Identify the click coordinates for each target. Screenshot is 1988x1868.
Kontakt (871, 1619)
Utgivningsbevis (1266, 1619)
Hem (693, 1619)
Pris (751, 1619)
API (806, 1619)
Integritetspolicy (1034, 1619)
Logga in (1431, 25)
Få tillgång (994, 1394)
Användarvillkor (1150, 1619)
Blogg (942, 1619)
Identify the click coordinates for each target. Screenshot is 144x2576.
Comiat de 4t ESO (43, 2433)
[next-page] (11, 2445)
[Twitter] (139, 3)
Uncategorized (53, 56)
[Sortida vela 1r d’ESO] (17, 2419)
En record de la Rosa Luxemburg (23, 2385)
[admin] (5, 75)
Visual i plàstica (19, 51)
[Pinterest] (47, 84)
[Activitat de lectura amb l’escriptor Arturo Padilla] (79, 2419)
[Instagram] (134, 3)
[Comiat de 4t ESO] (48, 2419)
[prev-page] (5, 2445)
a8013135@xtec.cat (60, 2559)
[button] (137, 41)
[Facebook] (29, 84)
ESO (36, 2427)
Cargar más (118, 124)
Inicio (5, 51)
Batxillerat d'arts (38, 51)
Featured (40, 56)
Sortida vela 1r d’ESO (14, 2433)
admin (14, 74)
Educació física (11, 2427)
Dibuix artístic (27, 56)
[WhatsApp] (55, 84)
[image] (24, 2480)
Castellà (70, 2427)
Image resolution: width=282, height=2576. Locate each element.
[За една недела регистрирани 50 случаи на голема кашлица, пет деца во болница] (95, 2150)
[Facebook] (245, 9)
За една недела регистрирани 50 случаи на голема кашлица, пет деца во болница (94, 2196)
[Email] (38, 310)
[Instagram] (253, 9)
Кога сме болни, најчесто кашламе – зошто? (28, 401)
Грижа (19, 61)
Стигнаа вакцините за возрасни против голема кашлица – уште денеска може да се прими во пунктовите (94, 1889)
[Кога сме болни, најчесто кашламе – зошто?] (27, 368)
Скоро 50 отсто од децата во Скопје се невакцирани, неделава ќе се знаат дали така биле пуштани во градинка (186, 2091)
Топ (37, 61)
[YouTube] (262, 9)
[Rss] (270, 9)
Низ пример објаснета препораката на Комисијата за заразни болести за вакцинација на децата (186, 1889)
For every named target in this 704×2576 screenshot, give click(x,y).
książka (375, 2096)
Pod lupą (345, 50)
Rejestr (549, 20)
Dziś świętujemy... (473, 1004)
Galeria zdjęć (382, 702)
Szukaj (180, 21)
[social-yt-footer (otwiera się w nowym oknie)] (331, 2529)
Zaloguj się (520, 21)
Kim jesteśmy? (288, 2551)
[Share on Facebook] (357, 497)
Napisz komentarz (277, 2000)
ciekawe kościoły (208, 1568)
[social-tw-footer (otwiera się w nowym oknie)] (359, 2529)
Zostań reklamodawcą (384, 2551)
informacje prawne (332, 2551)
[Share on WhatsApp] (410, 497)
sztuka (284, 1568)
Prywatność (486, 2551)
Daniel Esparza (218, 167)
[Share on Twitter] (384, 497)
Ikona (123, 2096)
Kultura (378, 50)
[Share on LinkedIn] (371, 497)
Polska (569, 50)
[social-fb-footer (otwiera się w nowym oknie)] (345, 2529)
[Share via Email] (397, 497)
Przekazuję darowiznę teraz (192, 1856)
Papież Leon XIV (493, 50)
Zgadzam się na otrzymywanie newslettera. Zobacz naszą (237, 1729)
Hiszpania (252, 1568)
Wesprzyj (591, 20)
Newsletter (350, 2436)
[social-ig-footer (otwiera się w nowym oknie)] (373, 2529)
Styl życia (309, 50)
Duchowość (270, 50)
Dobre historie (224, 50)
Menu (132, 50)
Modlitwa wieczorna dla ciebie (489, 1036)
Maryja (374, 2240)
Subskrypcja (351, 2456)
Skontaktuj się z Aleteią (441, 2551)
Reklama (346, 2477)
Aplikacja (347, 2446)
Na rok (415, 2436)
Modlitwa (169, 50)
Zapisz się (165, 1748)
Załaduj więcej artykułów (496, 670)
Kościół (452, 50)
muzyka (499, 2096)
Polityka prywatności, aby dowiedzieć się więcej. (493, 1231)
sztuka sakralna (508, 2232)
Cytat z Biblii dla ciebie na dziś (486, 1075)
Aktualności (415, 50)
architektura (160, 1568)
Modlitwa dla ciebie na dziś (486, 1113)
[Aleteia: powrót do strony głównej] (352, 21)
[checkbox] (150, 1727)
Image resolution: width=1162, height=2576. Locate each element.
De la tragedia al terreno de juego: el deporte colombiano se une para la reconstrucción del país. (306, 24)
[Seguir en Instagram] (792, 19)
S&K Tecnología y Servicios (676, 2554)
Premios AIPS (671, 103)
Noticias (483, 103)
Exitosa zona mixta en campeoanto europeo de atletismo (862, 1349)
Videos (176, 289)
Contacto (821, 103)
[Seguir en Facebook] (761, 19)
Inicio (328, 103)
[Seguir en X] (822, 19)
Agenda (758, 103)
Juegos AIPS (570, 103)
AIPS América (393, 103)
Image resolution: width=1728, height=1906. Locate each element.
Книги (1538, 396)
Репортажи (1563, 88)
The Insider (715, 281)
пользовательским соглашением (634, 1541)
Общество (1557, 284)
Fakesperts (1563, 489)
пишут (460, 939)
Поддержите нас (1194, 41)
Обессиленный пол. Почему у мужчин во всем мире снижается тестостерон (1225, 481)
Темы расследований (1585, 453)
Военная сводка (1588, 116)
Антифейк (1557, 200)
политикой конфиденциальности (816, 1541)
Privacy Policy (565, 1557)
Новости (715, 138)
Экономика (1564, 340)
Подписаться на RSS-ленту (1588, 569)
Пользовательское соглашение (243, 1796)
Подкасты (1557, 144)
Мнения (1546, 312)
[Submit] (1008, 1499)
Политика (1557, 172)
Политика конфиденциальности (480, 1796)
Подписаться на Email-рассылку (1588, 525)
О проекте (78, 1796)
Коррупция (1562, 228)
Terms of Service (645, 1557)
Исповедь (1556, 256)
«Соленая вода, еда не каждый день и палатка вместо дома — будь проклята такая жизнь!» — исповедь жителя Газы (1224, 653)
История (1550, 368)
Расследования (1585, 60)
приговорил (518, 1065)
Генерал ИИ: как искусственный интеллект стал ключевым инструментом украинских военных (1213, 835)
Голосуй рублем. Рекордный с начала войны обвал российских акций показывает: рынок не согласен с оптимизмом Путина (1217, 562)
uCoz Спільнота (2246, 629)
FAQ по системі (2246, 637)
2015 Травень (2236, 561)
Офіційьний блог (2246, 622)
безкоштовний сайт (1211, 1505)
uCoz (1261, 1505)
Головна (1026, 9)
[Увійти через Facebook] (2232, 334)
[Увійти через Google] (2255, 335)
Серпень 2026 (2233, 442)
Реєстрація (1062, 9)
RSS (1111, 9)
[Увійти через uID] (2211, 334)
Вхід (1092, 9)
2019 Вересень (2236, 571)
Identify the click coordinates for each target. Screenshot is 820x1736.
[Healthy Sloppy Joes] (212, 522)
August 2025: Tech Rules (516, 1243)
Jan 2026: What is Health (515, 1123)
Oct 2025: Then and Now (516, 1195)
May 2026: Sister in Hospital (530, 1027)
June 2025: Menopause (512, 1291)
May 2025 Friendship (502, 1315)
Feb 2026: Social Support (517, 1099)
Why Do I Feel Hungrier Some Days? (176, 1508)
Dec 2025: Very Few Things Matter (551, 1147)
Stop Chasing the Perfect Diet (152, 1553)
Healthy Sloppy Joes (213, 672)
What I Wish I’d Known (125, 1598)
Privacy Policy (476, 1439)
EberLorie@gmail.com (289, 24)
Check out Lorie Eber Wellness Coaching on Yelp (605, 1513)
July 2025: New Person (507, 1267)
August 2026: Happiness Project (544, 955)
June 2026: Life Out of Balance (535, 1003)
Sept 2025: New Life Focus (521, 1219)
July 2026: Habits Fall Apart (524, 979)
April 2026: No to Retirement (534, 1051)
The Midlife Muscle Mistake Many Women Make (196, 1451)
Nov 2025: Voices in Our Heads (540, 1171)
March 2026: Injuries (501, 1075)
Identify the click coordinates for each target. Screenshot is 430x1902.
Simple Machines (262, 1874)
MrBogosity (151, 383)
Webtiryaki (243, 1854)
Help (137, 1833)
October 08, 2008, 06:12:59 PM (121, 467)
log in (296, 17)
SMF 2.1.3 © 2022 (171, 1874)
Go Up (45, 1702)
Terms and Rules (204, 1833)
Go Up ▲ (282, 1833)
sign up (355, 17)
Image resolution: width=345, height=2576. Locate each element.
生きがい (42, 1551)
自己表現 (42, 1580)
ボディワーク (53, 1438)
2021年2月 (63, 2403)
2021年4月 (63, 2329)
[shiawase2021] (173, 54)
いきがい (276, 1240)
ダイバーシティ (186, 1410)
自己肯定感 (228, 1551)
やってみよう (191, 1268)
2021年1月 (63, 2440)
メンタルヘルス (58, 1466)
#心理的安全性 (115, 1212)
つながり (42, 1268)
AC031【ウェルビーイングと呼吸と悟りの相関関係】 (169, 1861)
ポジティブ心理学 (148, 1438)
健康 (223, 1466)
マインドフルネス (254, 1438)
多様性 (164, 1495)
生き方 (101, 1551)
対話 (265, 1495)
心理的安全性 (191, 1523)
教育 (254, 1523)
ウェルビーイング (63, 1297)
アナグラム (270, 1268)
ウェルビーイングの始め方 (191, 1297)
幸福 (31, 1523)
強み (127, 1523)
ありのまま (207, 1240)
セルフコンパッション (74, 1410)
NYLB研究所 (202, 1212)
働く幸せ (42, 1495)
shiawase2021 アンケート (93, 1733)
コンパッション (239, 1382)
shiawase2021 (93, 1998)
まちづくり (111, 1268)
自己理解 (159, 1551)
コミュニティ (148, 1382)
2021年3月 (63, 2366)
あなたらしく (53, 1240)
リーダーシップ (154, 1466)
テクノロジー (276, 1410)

**Task goal:** In your reply, restate exactly the lines from the start of the records above through the line holding "Грижа (19, 61)", including both, and nothing else.

**Task response:**
Identify the click coordinates for each target. Screenshot is 1988x1868.
Kontakt (871, 1619)
Utgivningsbevis (1266, 1619)
Hem (693, 1619)
Pris (751, 1619)
API (806, 1619)
Integritetspolicy (1034, 1619)
Logga in (1431, 25)
Få tillgång (994, 1394)
Användarvillkor (1150, 1619)
Blogg (942, 1619)
Identify the click coordinates for each target. Screenshot is 144x2576.
Comiat de 4t ESO (43, 2433)
[next-page] (11, 2445)
[Twitter] (139, 3)
Uncategorized (53, 56)
[Sortida vela 1r d’ESO] (17, 2419)
En record de la Rosa Luxemburg (23, 2385)
[admin] (5, 75)
Visual i plàstica (19, 51)
[Pinterest] (47, 84)
[Activitat de lectura amb l’escriptor Arturo Padilla] (79, 2419)
[Instagram] (134, 3)
[Comiat de 4t ESO] (48, 2419)
[prev-page] (5, 2445)
a8013135@xtec.cat (60, 2559)
[button] (137, 41)
[Facebook] (29, 84)
ESO (36, 2427)
Cargar más (118, 124)
Inicio (5, 51)
Batxillerat d'arts (38, 51)
Featured (40, 56)
Sortida vela 1r d’ESO (14, 2433)
admin (14, 74)
Educació física (11, 2427)
Dibuix artístic (27, 56)
[WhatsApp] (55, 84)
[image] (24, 2480)
Castellà (70, 2427)
Image resolution: width=282, height=2576. Locate each element.
[За една недела регистрирани 50 случаи на голема кашлица, пет деца во болница] (95, 2150)
[Facebook] (245, 9)
За една недела регистрирани 50 случаи на голема кашлица, пет деца во болница (94, 2196)
[Email] (38, 310)
[Instagram] (253, 9)
Кога сме болни, најчесто кашламе – зошто? (28, 401)
Грижа (19, 61)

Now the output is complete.